YOUR ASSIGNMENT: Which lines below contain "panel"? Copy every one of them.

Recorded data:
┄┄┄┄┄┄┄┄┄┄
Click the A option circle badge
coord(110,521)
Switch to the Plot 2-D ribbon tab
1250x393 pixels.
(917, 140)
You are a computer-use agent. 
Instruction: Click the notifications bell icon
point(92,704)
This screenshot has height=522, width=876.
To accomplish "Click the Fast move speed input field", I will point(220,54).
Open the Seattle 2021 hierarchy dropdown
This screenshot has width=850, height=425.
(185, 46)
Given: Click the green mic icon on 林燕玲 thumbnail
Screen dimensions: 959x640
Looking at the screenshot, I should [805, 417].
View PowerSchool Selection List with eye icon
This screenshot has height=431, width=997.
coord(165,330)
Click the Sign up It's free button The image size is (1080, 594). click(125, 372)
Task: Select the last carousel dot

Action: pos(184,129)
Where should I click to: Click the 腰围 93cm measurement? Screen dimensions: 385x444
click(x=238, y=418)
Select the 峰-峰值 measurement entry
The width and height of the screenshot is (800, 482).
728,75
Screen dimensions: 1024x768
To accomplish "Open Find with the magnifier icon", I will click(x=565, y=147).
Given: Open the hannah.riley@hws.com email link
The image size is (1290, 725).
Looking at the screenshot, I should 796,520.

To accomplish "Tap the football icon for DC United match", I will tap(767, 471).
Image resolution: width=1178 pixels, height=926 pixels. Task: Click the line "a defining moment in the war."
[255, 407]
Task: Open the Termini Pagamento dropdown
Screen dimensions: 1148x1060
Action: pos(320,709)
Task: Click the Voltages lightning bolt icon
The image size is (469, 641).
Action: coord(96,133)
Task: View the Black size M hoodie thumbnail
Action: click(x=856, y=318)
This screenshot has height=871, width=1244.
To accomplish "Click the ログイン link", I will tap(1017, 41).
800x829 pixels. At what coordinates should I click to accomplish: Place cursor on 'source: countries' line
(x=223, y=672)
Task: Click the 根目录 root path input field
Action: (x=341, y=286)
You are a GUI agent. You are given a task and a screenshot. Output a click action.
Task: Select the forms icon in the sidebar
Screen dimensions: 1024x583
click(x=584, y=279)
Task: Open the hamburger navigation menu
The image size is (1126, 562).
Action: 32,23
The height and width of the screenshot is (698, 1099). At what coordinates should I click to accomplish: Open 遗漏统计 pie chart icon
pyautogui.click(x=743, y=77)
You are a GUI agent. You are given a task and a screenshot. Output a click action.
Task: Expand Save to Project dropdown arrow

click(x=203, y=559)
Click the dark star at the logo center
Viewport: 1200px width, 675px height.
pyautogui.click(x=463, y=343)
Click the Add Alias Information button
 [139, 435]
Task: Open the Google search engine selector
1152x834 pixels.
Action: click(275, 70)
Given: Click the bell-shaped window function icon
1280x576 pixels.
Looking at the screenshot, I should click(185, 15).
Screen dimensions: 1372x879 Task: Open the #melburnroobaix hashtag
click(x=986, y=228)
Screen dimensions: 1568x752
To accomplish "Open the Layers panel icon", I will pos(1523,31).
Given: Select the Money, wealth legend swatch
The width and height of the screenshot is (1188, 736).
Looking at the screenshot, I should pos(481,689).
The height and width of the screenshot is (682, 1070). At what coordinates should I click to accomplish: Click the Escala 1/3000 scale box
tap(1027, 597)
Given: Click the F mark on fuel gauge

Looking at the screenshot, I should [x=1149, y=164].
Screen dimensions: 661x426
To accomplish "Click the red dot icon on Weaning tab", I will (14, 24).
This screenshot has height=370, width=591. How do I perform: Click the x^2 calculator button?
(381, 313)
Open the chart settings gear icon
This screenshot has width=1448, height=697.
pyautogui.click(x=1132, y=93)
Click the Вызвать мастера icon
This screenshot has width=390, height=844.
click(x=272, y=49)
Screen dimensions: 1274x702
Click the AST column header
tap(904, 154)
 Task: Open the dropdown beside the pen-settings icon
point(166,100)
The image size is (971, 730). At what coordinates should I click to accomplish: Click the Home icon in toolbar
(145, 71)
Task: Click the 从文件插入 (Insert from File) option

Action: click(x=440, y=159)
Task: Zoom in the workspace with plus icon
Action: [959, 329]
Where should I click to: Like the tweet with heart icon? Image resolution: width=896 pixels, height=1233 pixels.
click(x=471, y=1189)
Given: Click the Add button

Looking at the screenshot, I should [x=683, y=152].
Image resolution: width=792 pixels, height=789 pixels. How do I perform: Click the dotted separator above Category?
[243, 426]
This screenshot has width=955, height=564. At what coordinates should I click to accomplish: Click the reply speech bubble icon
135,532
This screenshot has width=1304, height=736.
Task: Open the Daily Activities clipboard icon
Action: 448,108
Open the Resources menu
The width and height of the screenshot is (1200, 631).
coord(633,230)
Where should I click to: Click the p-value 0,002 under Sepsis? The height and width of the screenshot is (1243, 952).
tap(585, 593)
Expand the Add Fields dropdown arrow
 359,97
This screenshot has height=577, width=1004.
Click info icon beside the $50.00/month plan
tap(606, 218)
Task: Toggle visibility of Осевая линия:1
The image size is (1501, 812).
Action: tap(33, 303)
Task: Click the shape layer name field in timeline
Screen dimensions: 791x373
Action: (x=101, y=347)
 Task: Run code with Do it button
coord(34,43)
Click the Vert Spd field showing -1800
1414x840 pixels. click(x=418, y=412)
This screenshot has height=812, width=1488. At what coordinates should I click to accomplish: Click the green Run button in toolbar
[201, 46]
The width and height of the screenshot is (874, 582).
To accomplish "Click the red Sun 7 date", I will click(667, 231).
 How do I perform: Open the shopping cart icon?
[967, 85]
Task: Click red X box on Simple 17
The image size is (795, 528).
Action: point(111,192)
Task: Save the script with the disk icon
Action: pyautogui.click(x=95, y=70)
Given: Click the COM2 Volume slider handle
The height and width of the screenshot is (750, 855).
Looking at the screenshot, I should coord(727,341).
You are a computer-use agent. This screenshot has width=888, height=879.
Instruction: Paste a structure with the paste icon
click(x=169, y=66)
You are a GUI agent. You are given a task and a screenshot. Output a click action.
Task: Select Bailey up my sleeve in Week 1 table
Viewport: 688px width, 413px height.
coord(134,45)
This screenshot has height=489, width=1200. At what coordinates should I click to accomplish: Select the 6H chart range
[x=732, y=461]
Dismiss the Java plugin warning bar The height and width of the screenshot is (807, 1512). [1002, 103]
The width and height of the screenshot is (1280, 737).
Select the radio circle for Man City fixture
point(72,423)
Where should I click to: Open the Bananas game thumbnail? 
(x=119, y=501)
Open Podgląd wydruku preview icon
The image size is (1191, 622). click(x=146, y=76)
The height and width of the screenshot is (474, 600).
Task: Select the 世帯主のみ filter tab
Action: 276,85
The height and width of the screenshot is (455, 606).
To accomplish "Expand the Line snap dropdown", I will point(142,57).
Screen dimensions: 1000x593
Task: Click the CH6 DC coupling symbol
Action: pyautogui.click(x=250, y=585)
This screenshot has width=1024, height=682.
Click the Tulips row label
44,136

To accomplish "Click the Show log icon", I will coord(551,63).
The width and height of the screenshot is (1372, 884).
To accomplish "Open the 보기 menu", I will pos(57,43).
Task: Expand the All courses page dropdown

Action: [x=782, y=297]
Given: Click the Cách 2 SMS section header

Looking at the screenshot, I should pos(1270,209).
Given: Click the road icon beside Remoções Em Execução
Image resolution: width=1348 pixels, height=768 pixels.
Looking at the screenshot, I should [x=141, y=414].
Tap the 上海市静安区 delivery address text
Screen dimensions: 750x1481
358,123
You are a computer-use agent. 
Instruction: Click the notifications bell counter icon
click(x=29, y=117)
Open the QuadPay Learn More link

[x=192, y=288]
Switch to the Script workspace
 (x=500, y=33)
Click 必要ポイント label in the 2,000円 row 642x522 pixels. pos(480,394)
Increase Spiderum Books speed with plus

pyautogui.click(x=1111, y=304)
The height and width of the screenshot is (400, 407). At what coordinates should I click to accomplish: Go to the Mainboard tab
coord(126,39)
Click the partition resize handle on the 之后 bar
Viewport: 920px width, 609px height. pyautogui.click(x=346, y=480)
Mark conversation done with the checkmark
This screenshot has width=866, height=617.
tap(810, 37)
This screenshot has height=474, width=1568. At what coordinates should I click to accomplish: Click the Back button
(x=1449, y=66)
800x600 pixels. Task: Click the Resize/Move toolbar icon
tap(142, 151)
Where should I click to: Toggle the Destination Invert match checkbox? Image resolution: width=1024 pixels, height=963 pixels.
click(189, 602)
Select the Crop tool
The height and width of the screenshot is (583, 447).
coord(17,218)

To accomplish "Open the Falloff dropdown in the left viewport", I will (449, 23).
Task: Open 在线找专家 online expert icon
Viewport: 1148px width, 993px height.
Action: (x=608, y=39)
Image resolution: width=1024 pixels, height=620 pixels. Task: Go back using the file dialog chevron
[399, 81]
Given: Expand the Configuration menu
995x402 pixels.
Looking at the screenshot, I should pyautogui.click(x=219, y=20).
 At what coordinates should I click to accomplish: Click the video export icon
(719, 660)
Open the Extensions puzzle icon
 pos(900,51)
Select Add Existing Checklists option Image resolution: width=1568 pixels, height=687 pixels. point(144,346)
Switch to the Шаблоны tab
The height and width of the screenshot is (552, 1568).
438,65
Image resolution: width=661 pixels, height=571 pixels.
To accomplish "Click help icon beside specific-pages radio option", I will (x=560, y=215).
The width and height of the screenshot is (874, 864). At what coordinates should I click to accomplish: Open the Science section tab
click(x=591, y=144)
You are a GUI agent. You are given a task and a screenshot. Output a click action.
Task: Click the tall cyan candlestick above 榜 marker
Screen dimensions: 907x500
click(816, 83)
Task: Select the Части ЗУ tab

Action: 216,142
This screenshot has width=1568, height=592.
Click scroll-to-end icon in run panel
┄┄┄┄┄┄┄┄┄┄
SOLUTION FOR THIS PROBLEM:
To accomplish "Open the Layers panel icon", I will pos(1523,31).
Click scroll-to-end icon in run panel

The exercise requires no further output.